TASK BRIEF:
Type out each entry exactly as it appears, but keep every image out.

GIVEN RECORDS:
□ □ □ □ □

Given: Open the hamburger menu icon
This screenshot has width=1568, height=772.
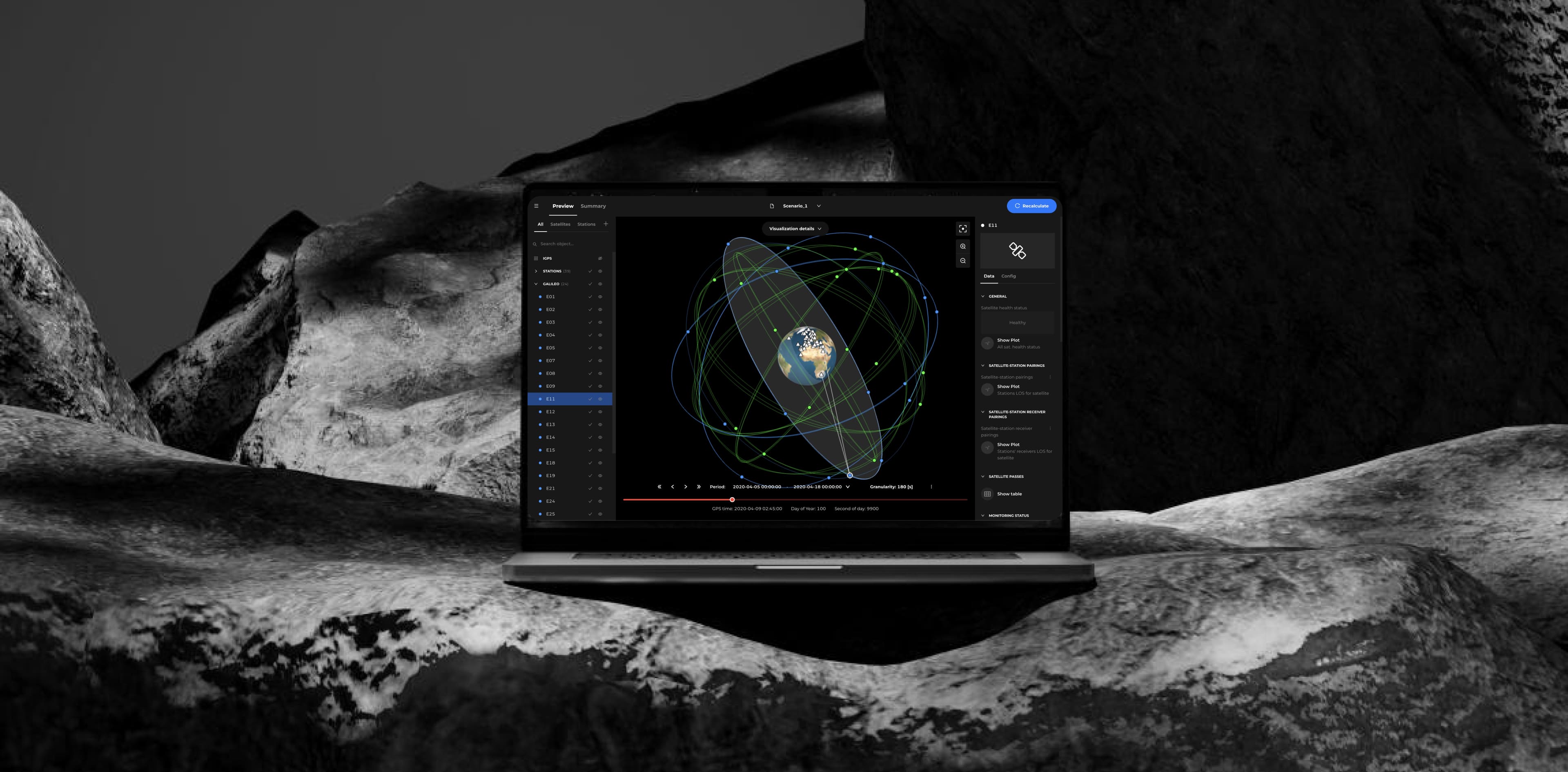Looking at the screenshot, I should pos(536,206).
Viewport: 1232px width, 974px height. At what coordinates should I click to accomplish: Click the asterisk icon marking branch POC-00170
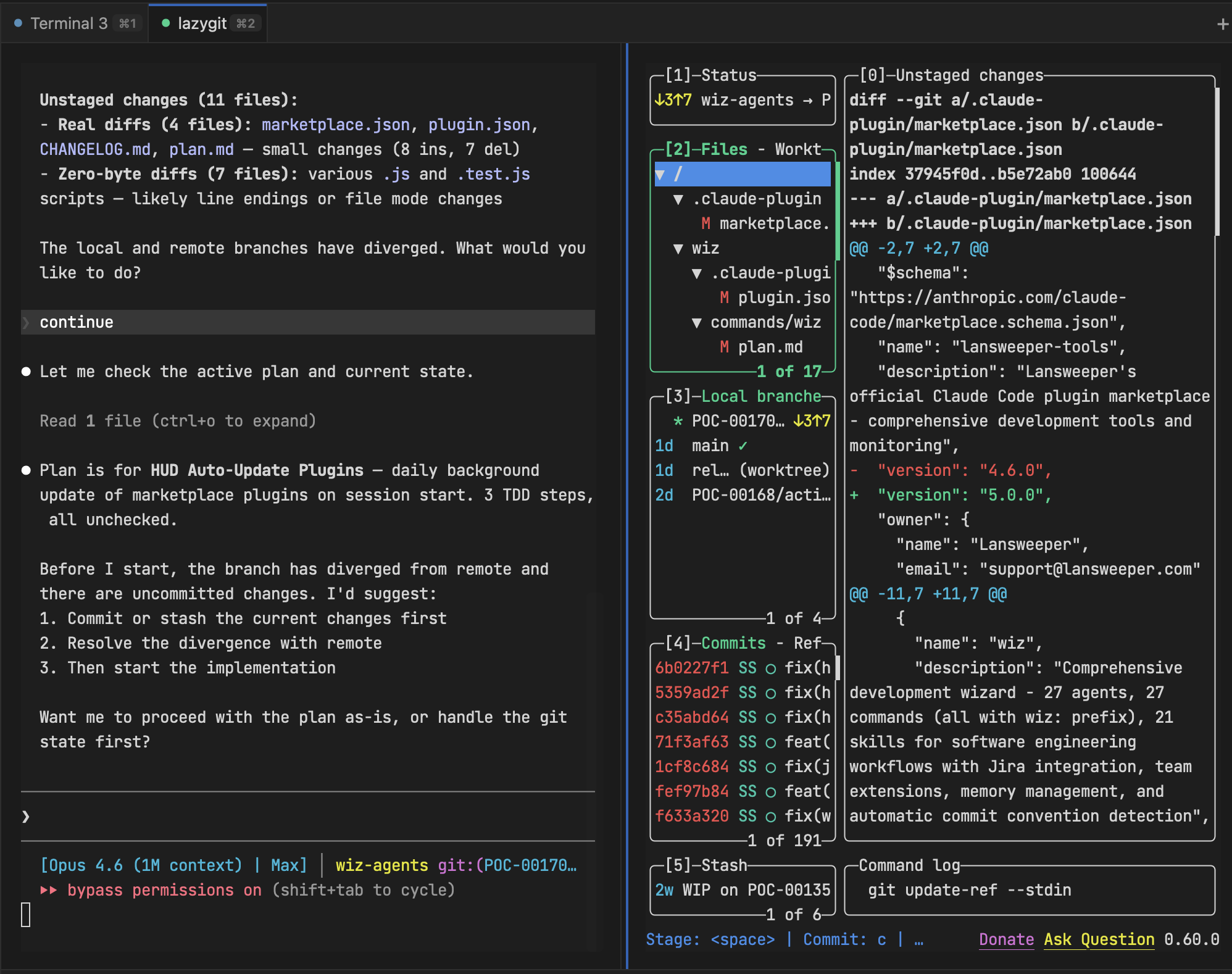point(677,420)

□ □ □ □ □

YOUR RESPONSE:
Given: Open the hamburger menu icon
This screenshot has width=1568, height=772.
Looking at the screenshot, I should pos(536,206).
Viewport: 1232px width, 974px height. At what coordinates should I click to accomplish: Click the asterisk icon marking branch POC-00170
point(677,420)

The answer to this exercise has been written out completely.